During his distinguished career as the judge of probate for Oxford County, he presided over hundreds of cases involving the settlement of estates, trusts, adoptions, name changes, guardianship and conservatorship proceedings.

In 2009, on his 50th anniversary of being a member of the Maine Bar, he was recognized by his peers for his long and devoted record of public service, receiving the honor of Life Member from the Maine State Bar Association.

Richard E. “Dick” Whiting, a longtime resident of St. George, died Friday in Rockport, surrounded by his family. He was 79.

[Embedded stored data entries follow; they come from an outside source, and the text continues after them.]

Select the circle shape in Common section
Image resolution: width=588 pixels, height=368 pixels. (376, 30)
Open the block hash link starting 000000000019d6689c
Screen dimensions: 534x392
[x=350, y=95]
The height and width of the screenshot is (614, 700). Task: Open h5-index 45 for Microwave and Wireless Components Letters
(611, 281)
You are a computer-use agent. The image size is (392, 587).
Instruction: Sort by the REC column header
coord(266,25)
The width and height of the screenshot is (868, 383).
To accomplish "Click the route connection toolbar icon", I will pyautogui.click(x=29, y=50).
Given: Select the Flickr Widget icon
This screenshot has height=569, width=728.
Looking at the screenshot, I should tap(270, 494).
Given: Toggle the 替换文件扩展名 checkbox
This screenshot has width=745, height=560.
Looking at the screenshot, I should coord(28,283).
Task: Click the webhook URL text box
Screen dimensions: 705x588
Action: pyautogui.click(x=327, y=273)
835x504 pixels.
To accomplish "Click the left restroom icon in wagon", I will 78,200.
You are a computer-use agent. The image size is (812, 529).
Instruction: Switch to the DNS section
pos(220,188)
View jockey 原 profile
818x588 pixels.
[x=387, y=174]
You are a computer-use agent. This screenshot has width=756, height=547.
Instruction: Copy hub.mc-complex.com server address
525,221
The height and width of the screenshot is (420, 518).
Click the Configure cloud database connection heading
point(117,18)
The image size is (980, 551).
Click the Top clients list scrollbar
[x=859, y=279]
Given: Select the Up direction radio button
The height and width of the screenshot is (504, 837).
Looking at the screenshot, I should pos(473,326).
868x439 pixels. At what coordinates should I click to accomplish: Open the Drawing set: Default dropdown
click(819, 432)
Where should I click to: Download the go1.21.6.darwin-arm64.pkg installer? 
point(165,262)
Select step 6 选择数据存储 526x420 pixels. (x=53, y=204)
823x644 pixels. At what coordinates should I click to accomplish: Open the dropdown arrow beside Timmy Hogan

“He was a loving father, who took his work very seriously,” said one of his four sons, Lee Whiting of Park City, Utah.

Mr. Whiting was born in Lewiston in 1931 and was raised in the Auburn area, graduating from Edward Little High School in 1949.

His father, Arthur Edward Whiting, operated Whiting’s Esso on Centre Street in Auburn. “It was a community fixture,” his son said.

While working there as a teenager, Mr. Whiting met a customer who was impressed with his work ethic and arranged for him to attend Cushing Academy, a Massachusetts prep school, on a scholarship.

At the time he was not sure he wanted to go to college, but the year he spent at Cushing Academy changed his mind.

Mr. Whiting met his future wife, Elaine Barbara “Lanny” Bland, at the school, and he was accepted into Colby College in Waterville, where he majored in history.

“My father had a fascination with all things historical,” his son said. “That never left him.”

After graduating from Colby in 1954, he attended Boston University Law School. In 1958, he was offered a job with a law firm in Rumford whose sole practitioner, Theodore Gonya, died about a year after Mr. Whiting joined the firm.

“My father inherited the practice and I think he held his own,” his son said.

He took on a partner, Jim Kendall. The firm of Whiting and Kendall flourished as they served as counsel and lobbyist for Rumford’s former Boise Cascade paper mill.

In 1973, Mr. Whiting was elected Oxford County judge of probate. He held the part-time post, which is based in the county seat of South Paris, for nearly 24 years, getting elected to six consecutive terms.

During his tenure as probate judge, Mr. Whiting continued to operate his law practice in Rumford.

He remained politically active, serving as president of the Maine Probate Judges Assembly as well as heading up a revision commission, whose reform recommendations were adopted by the Maine Legislature.

“His commission revised the probate code to make it simpler to understand, faster, and less expensive,” his son said.

He retired from the court in 1997.

Mr. Whiting lived for many years in St. George in a home overlooking Penobscot Bay that he and his sons built.

“It was built as a camp, but it eventually became his home,” his son said.

Mr. Whiting pursued a number of hobbies connected to the outdoors. He loved to fly fish, hunt for wild duck, and he enjoyed hiking, especially in the hills and mountains of western Maine where he grew up.

In 1978, on his 25th wedding anniversary, Mr. Whiting, his wife, and their five children climbed Baldpate Mountain in Grafton Notch State Park.

It was a rugged 2,900-foot climb past swimming holes, rock slabs and up ladders, but a memorable family experience.